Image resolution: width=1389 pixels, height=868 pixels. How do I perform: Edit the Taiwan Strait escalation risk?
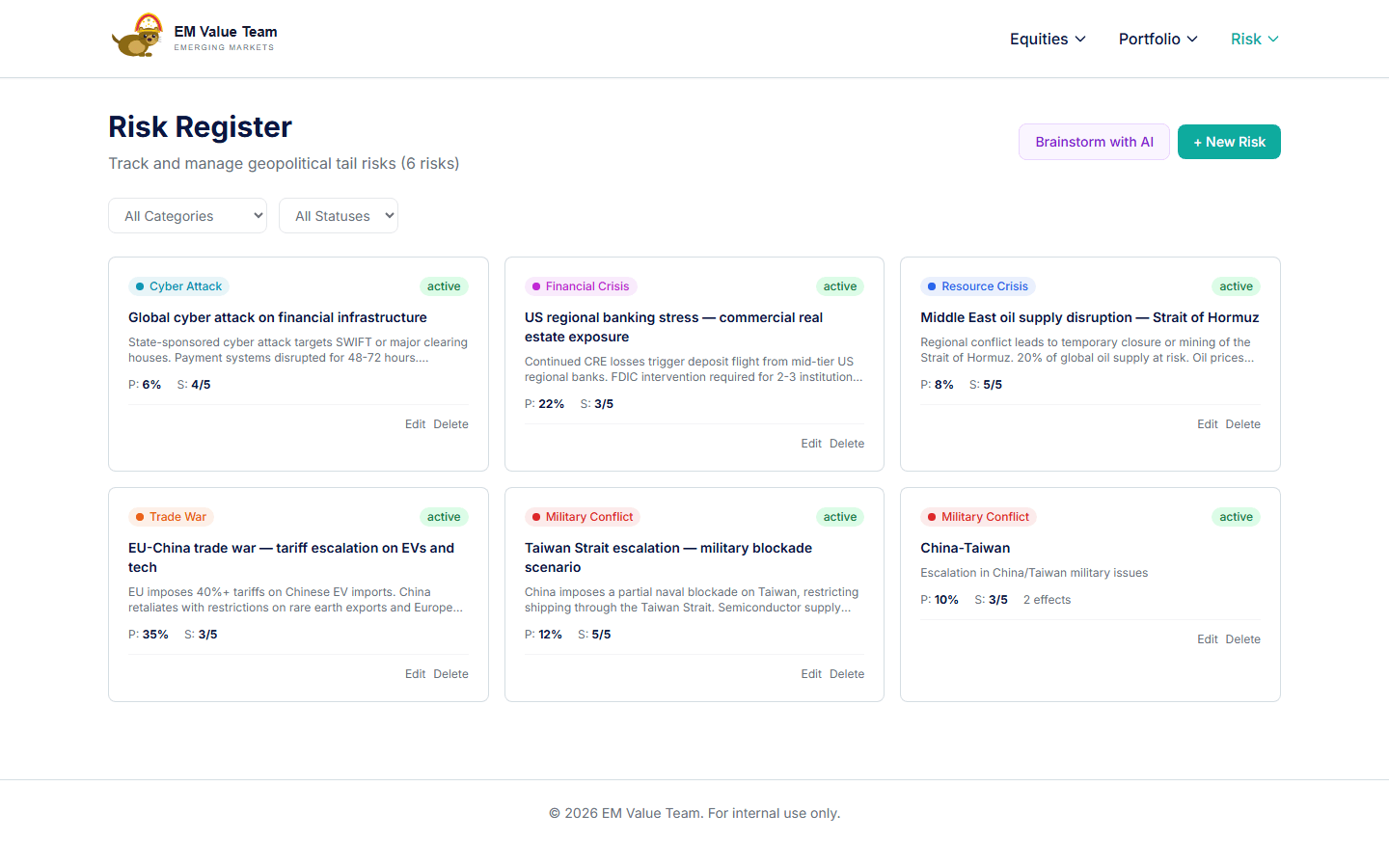pos(810,673)
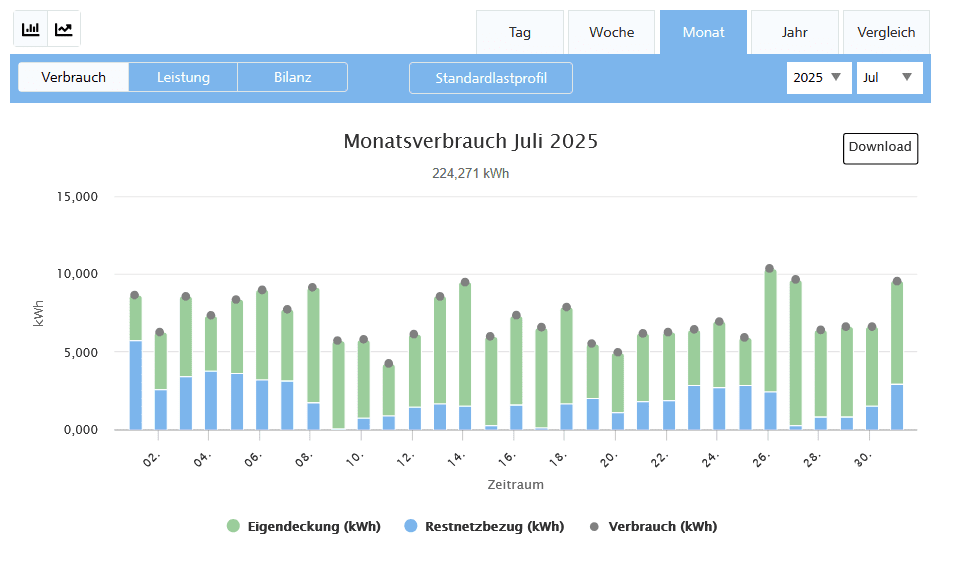955x562 pixels.
Task: Select the Verbrauch view button
Action: click(74, 77)
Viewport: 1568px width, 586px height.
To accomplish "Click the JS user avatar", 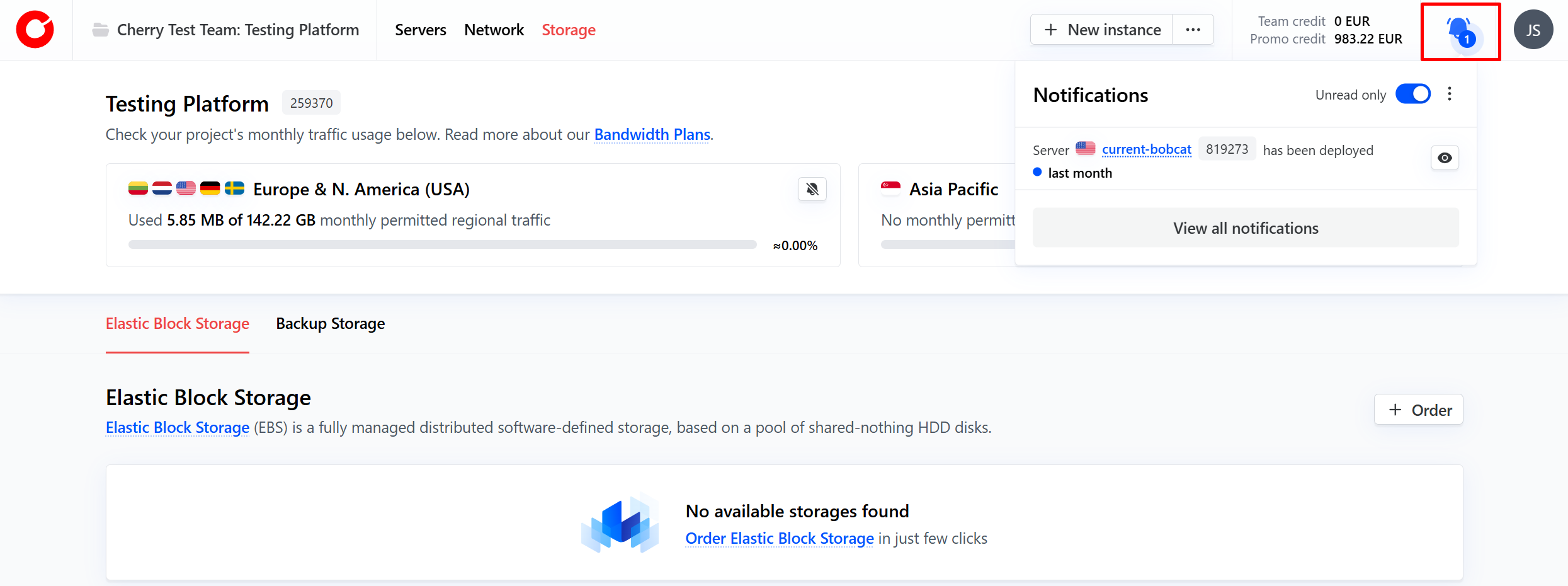I will tap(1533, 30).
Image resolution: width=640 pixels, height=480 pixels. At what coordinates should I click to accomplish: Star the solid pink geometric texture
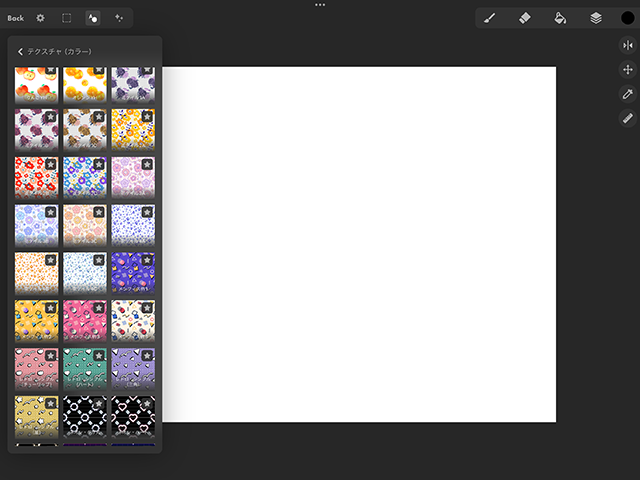click(99, 309)
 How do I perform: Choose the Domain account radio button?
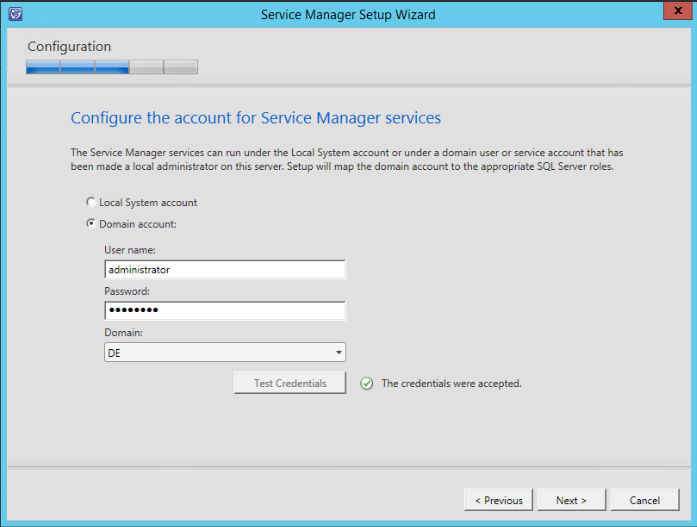click(x=92, y=224)
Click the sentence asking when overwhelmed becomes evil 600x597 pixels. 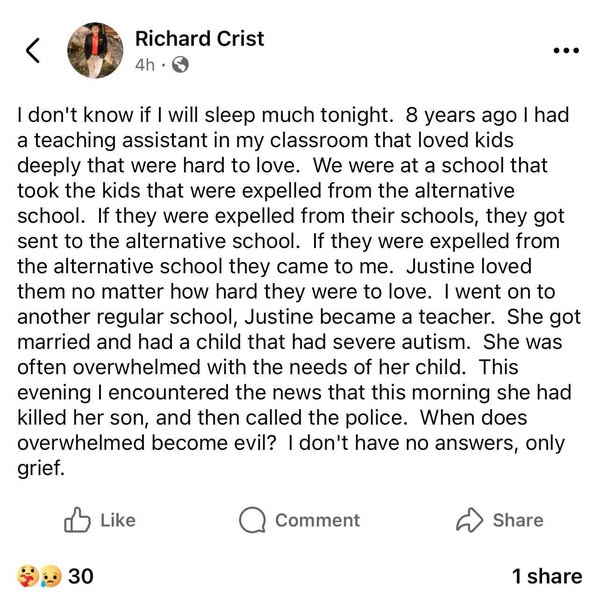(150, 443)
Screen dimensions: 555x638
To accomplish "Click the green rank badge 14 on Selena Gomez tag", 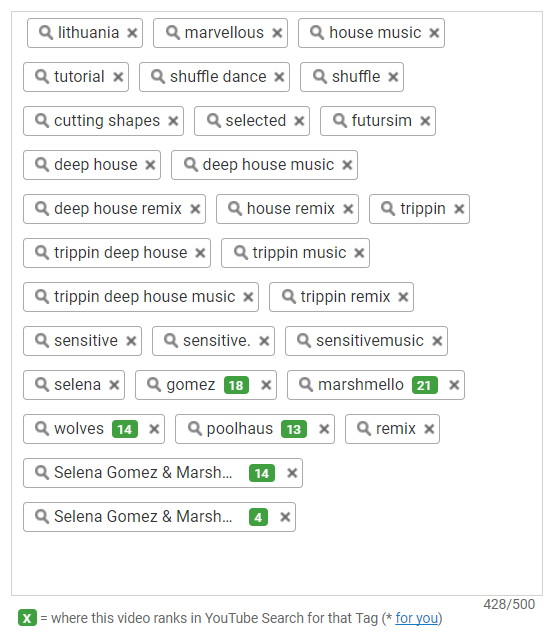I will click(x=262, y=473).
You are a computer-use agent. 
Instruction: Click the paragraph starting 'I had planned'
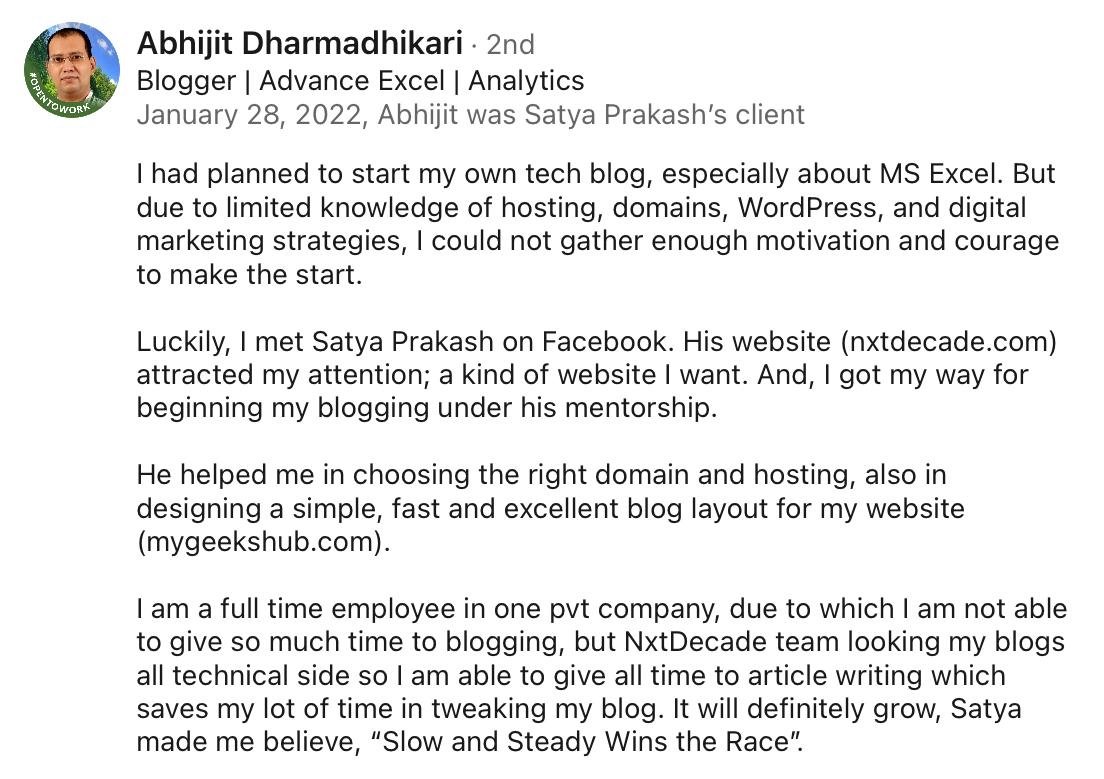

» Task description
The line containing "You are a computer-use agent." and every line after it, up to the last line of the data, should be returned exactly, without the pictures.

» Solved problem
You are a computer-use agent. 
Instruction: Click the paragraph starting 'I had planned'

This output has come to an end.